The only thing that could make them any better is if The Big Grunt wasn't in the center of both of them. Some things are just better left unseen.
Horvath

Trad climber
CA
Mar 25, 2011 - 12:09am PT
Some of you already know, but I am working on a new book for Woodson. I currently have over 500 routes for the main road written up. There are a couple hundred more off the main road I need to document, as well as several hundred more on the summit area, the Junctions, and the Fry Koegel Trail.

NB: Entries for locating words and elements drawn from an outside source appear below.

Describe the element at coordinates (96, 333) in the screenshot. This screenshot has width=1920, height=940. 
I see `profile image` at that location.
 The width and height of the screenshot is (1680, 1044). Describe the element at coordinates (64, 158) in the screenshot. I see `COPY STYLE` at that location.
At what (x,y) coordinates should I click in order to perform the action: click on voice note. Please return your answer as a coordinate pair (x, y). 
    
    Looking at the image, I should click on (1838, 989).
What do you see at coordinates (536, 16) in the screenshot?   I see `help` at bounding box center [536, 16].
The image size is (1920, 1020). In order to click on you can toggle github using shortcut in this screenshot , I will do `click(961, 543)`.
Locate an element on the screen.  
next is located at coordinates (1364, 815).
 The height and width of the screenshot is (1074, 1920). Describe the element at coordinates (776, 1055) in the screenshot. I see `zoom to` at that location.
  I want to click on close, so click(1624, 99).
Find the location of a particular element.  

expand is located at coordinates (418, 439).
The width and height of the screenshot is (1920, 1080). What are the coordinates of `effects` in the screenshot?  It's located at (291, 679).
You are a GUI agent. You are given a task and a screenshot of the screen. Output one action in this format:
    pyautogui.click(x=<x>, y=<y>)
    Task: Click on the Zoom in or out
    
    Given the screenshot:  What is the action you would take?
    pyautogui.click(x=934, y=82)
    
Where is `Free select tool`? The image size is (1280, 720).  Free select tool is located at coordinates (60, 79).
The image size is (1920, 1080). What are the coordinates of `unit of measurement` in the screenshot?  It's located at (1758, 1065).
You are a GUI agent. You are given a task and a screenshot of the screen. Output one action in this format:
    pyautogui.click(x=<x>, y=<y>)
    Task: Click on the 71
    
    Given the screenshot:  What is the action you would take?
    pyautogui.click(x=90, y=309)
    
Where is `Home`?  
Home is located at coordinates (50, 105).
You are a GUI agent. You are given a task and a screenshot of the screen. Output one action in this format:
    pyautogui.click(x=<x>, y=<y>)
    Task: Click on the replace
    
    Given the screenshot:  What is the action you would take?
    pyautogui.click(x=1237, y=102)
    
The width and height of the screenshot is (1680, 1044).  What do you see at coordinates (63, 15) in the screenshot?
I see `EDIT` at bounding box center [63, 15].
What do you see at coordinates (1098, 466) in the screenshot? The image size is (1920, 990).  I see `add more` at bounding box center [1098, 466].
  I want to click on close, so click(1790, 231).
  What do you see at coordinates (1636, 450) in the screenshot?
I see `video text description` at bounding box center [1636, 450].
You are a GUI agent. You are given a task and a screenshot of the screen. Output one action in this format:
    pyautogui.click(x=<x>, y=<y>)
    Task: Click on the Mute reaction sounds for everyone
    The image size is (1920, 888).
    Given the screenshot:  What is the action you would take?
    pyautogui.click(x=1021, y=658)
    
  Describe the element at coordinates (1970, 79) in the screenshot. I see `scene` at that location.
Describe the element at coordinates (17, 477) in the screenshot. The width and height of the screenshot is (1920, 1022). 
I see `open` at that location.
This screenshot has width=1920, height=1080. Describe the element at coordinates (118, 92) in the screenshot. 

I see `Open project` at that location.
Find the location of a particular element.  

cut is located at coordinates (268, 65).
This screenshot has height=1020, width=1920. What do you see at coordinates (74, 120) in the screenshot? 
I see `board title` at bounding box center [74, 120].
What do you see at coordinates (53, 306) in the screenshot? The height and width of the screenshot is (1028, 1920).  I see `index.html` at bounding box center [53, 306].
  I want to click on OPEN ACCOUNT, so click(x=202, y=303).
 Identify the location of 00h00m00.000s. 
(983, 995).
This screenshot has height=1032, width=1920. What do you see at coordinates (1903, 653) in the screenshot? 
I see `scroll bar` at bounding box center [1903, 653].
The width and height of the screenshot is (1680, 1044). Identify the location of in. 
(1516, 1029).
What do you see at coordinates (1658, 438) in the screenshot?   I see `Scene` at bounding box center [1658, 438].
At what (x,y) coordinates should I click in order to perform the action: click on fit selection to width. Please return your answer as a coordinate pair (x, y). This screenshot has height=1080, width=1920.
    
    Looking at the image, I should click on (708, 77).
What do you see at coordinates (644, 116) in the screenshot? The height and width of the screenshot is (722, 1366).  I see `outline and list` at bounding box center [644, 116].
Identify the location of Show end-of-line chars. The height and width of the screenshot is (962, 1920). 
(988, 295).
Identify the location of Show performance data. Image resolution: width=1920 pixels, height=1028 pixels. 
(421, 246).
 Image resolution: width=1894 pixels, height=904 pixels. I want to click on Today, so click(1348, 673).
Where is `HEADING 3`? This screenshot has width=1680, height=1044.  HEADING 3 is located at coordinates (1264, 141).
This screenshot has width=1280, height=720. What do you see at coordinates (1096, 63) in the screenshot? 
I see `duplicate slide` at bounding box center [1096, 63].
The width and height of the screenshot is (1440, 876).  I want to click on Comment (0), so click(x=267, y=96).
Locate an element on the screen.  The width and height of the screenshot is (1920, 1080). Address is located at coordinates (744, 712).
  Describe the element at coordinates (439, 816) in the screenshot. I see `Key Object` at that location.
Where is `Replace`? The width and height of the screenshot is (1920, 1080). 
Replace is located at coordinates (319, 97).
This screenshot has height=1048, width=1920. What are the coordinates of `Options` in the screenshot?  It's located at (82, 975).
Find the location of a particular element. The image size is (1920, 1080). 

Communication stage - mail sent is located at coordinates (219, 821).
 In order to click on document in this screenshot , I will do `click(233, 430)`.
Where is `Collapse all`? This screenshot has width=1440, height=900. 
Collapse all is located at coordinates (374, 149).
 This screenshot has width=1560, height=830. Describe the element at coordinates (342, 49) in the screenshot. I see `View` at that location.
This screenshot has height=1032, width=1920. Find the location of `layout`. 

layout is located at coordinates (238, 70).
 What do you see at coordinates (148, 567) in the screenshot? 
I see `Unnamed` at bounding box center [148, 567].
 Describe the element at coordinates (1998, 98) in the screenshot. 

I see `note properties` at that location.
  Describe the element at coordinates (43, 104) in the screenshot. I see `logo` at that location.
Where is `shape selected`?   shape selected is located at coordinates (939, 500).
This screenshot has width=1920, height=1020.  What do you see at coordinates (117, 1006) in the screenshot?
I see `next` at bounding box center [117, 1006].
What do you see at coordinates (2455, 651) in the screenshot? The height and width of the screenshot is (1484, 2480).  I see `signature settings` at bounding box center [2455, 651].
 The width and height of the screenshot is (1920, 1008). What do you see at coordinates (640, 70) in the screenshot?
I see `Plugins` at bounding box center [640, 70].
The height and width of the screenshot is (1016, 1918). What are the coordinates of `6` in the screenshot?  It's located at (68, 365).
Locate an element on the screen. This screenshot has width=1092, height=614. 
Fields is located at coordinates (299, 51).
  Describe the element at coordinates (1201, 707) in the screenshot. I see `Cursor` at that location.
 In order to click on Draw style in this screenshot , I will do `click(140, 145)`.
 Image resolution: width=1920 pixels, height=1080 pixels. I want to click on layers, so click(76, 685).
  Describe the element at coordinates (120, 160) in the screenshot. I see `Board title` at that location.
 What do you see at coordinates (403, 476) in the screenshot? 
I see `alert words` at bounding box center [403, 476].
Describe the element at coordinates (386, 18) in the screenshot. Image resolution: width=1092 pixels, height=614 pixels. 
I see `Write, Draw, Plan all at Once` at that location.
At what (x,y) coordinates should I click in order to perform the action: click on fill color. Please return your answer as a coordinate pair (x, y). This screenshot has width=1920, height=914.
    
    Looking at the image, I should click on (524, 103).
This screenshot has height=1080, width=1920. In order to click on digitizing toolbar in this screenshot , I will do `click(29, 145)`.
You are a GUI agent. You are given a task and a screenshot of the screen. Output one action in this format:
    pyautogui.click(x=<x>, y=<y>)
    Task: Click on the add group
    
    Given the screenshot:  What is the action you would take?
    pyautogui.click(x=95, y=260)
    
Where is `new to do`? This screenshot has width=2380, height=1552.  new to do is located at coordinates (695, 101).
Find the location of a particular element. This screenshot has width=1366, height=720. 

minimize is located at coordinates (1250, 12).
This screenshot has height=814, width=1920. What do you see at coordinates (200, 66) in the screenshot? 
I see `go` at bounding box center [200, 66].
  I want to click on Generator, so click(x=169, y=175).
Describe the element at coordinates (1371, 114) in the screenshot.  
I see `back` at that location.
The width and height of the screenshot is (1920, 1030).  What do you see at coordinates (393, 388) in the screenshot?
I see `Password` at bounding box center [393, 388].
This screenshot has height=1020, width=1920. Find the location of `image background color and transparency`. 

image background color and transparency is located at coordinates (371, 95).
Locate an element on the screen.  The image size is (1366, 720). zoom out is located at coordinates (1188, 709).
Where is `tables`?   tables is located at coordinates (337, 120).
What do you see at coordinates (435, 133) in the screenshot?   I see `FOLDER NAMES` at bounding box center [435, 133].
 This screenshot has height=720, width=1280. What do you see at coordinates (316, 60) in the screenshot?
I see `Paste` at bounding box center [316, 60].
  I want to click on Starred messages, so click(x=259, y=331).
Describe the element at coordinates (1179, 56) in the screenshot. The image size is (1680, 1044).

As for the Everest area, i will let you know in the future.

As of now I am not making any promises, but the intention is to have fully comprehensive book and I expect that it will be somewhere over 1200 routes. (many ridiculous 5.9 obscurities but, so it goes).

Other intentions include actually useful maps, gps, photos, and having as much new route information as possible as well as historical accuracy on known routes (as in proper naming and FA info). So if you are willing and have info to share please do! (Gary!! and many others of course-please enlighten me!)

I can already thank, Ron, Rick, and Darrel for being very friendly and providing me with some historical guides as well as general info.

So, iff you have put up anything new, or know of new stuff, please inform me. I know Johnny (sp? sorry man haven't met you) has put up a bunch and Darrel's got his new Welcome to Rubidoux-and I am certain there are others.

Naysayers: If you hate guidebooks, and think that I am a terrible egotistical self aggrandizing person for spreading info about our quiet little Woodson, I accept member to member messages so please send all hate mail there.

I will say, in pre defense, that I currently have zero first ascents at Woodson, so I really do not have anything to brag about.

However, for those of you who do have FA's, message me!! and your name will be next to your route!

Thank you in advance for your help in this project, I will be the first to admit that I do not know what I am getting myself into, so all help is greatly appreciated!

See you on the hill,
Greg
p-owed

Trad climber
Ramona ca
Mar 25, 2011 - 12:45am PT
I'm looking forward to a new and usable guild to Woodson. the currant one sucks.